*AIM*:
Recast every line of the items below as a numbered list, skipping blank lines. Leave the pictures out.
>> Start DATA ROWS
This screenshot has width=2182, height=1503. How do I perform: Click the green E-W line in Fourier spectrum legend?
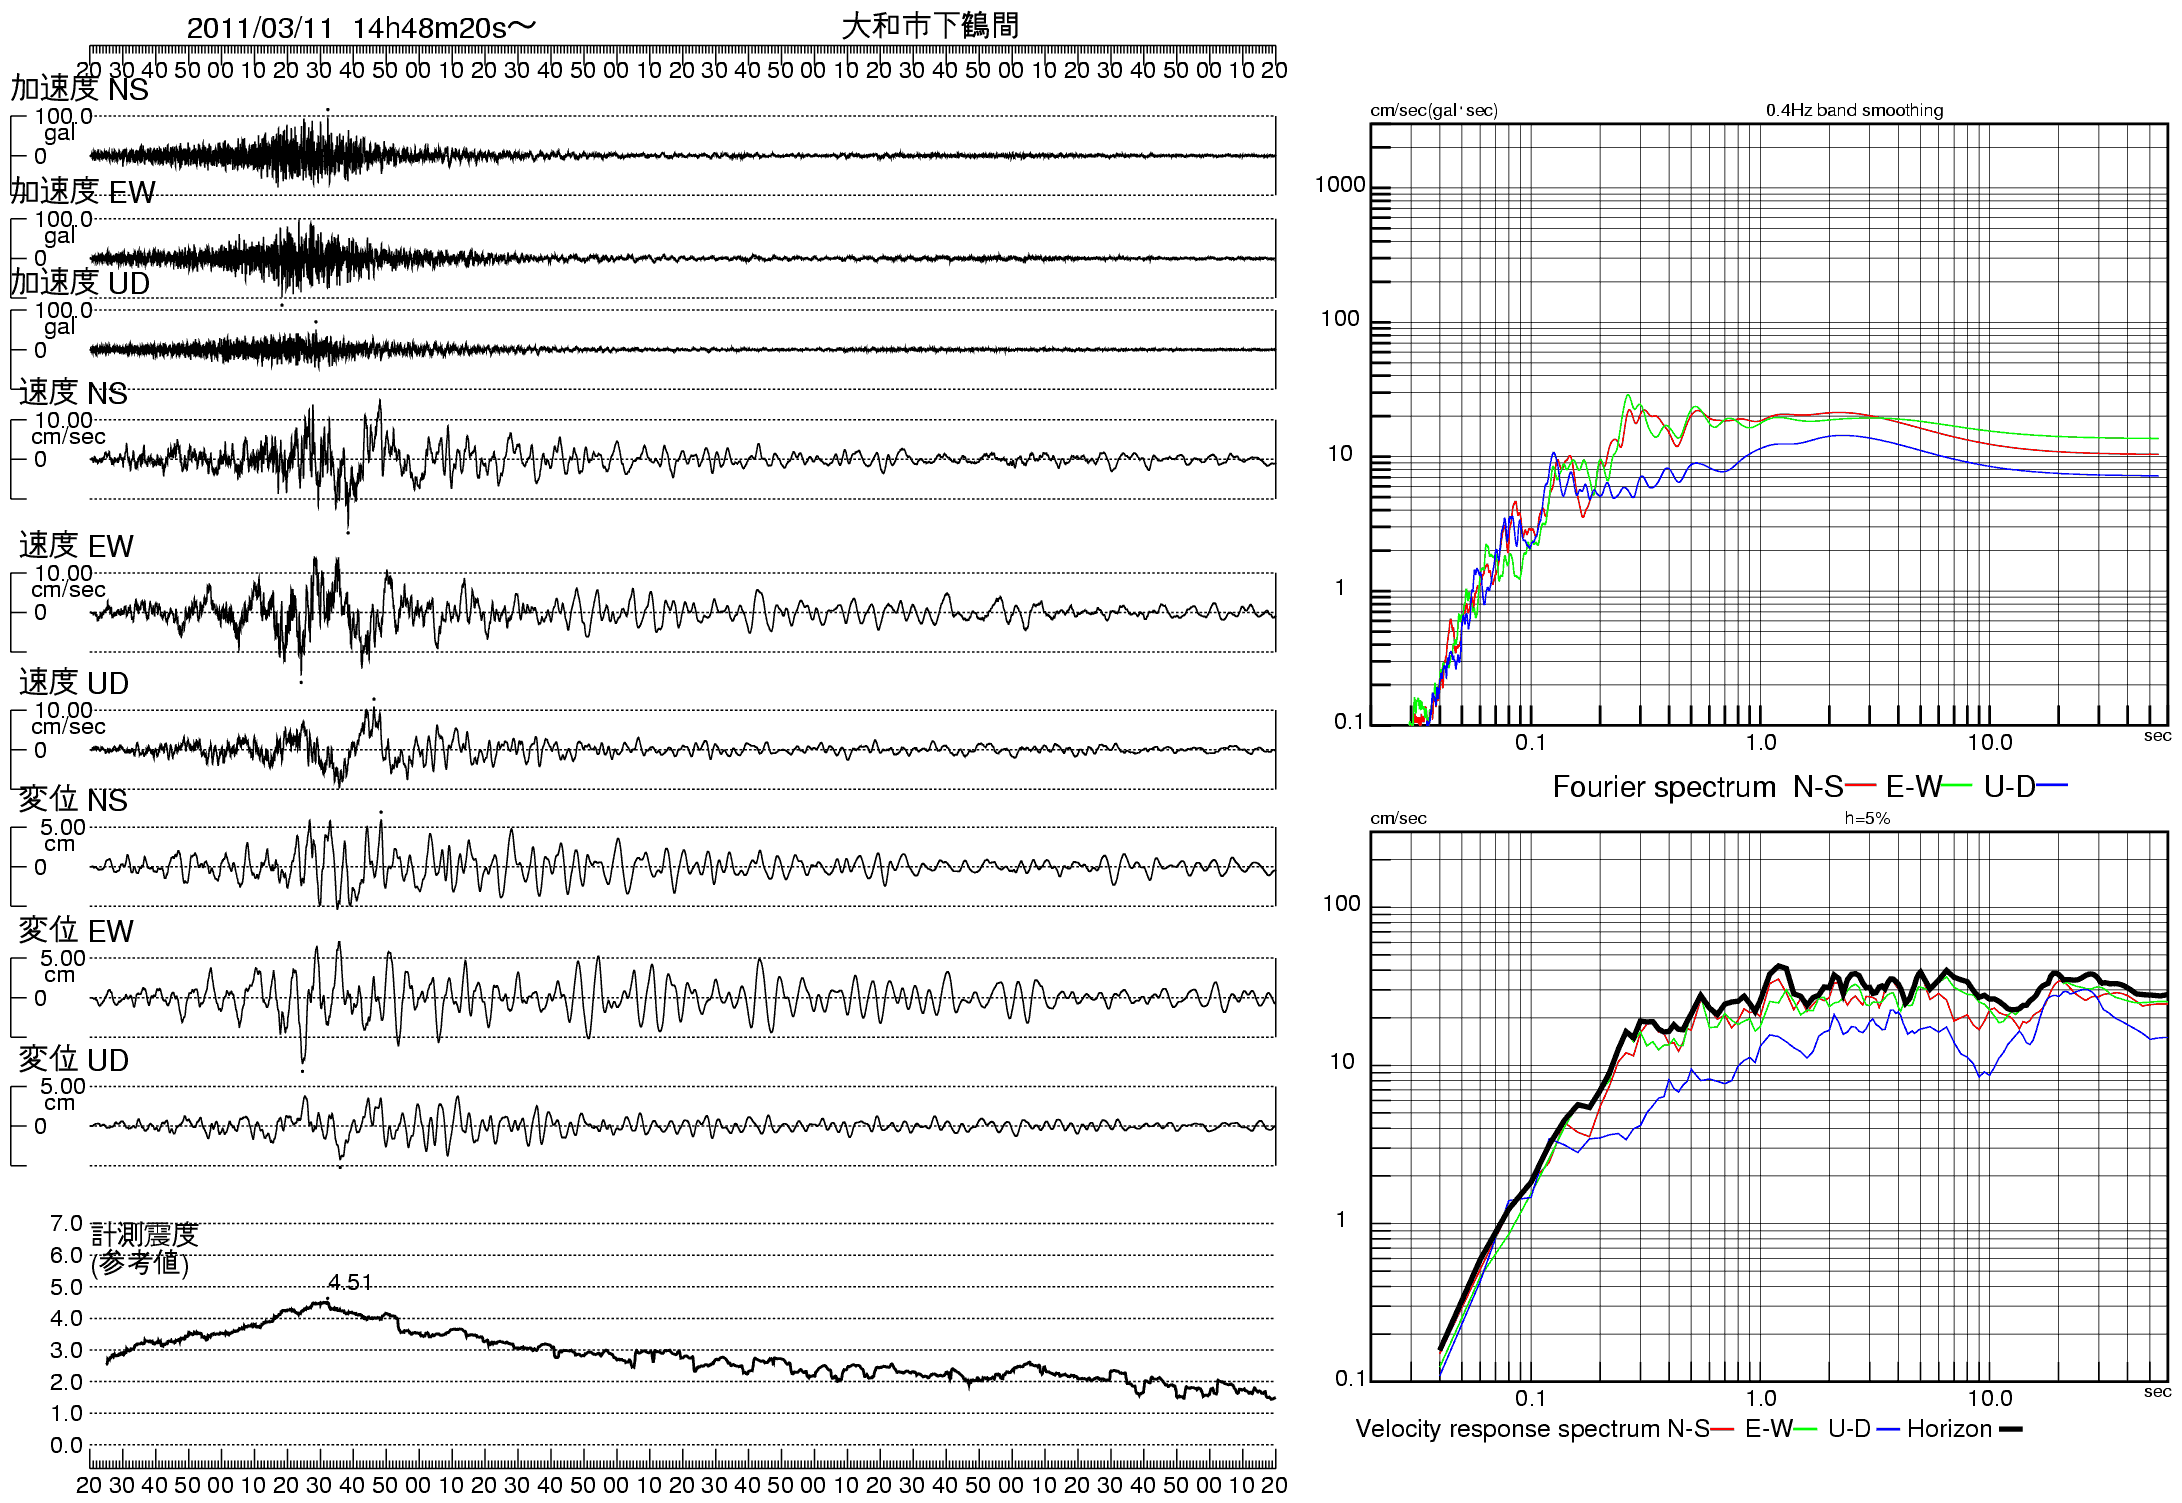[x=1957, y=786]
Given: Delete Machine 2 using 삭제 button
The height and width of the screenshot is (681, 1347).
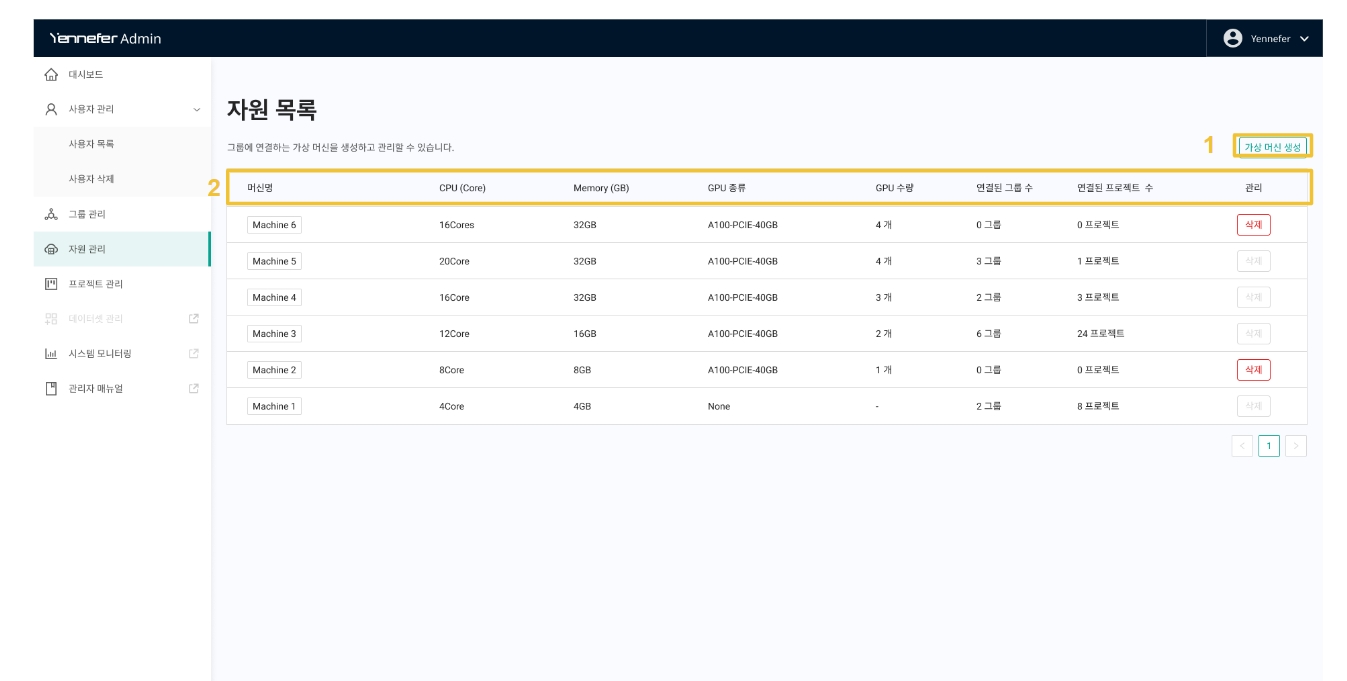Looking at the screenshot, I should (x=1253, y=370).
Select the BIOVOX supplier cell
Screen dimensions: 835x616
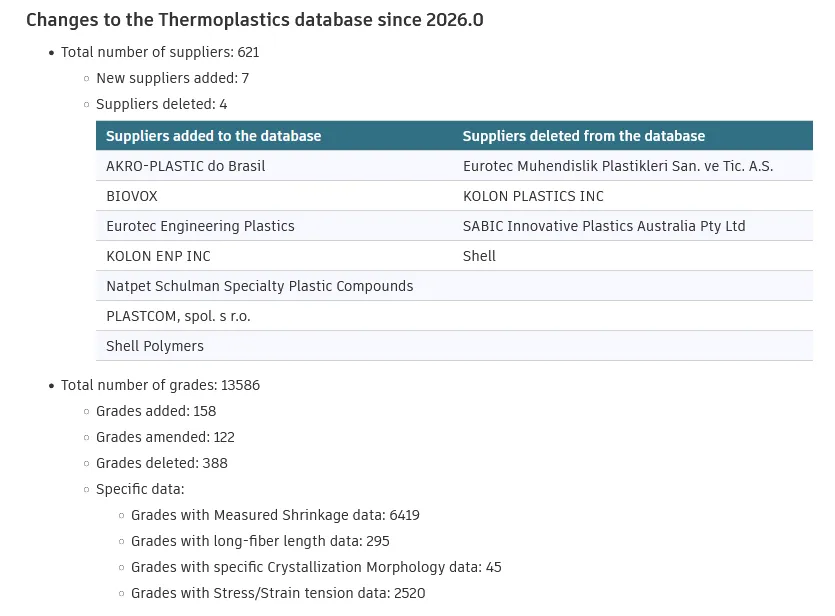pos(132,196)
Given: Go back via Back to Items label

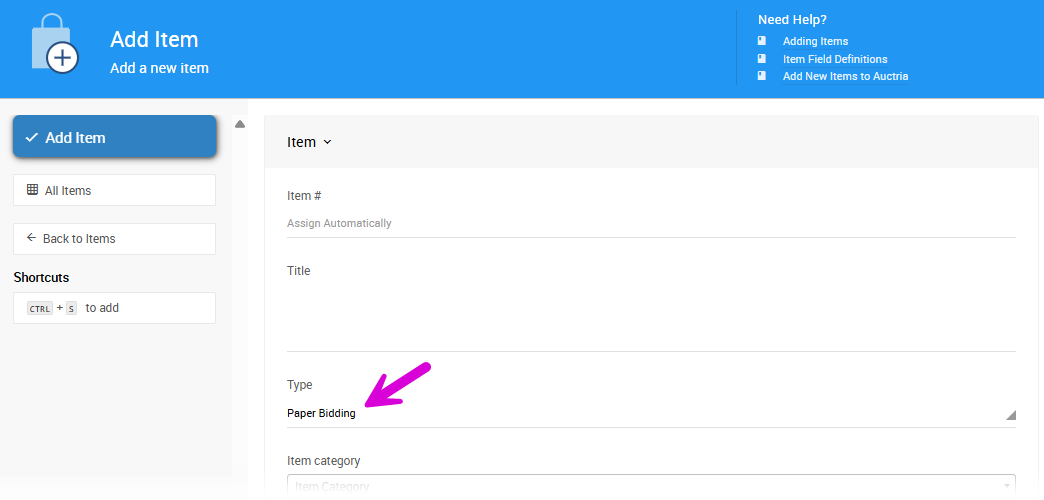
>> End DATA ROWS
*RESPONSE TO THIS TASK*:
1. This screenshot has width=2182, height=1503. How do I perform: Click the green E-W line in Fourier spectrum legend?
2. [x=1957, y=786]
3. Given: Delete Machine 2 using 삭제 button
4. The height and width of the screenshot is (681, 1347).
5. Looking at the screenshot, I should (x=1253, y=370).
6. Select the BIOVOX supplier cell
7. Screen dimensions: 835x616
8. pos(132,196)
9. Given: Go back via Back to Items label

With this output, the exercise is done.